Dataset excerpts
Segment Open

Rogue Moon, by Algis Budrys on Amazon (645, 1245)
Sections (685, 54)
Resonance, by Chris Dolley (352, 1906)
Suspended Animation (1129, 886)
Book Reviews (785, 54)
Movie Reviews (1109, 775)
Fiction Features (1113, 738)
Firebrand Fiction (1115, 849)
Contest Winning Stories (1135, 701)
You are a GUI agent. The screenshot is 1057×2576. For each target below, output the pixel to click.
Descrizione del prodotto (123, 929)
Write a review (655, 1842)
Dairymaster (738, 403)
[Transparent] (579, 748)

Segment Closed
Segment Open

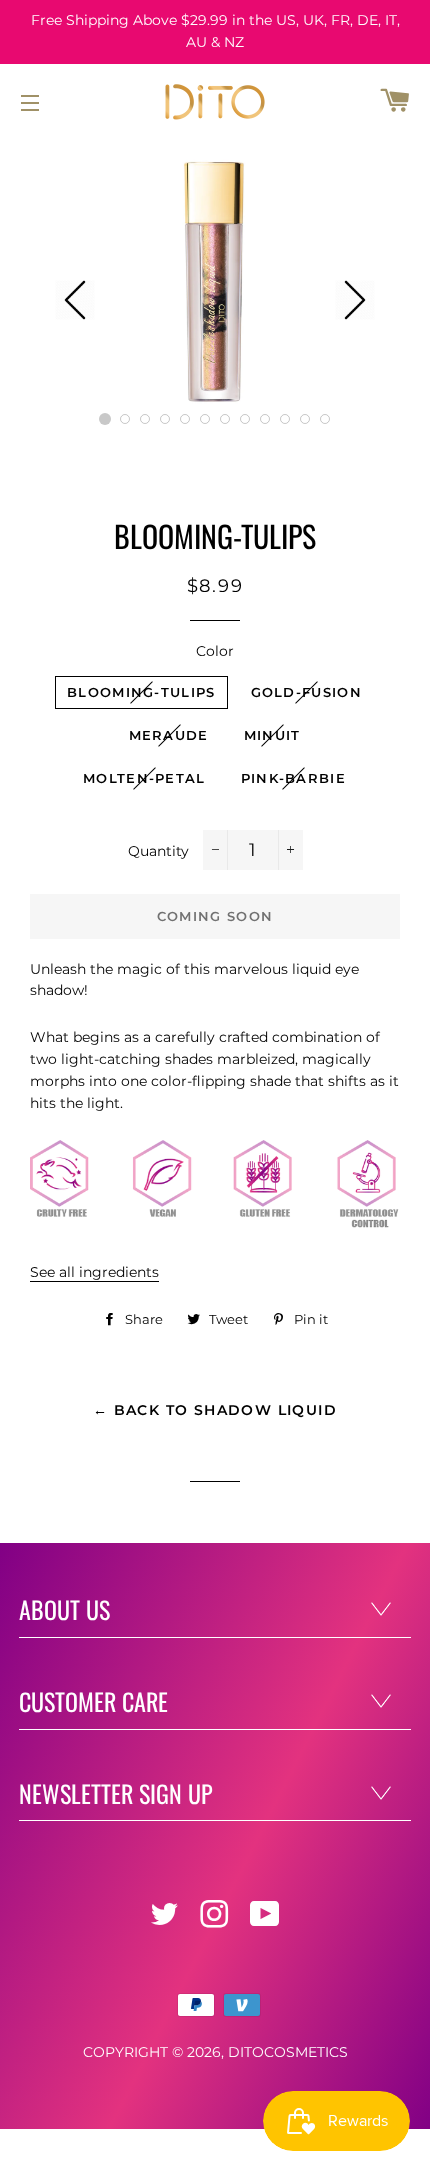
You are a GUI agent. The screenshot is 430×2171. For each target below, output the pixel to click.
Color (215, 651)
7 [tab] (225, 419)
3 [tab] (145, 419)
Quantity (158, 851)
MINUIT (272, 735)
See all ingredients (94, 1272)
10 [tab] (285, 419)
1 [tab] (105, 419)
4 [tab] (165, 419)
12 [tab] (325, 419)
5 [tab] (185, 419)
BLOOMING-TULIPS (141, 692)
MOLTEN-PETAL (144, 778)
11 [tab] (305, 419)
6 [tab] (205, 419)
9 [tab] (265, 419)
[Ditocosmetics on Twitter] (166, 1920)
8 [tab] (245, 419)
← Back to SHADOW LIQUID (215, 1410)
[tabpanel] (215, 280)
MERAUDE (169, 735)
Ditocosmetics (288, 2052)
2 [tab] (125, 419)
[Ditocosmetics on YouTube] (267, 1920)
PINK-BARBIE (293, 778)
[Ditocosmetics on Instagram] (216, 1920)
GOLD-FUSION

Segment Closed

Work to complete
Of the lines above, copy each that contains "below".

Solved problem
You are a GUI agent. The screenshot is 1057×2576. For each target below, output the pixel to click.
You are a GUI agent. The screenshot is 430×2171. For each target below, output the pixel to click.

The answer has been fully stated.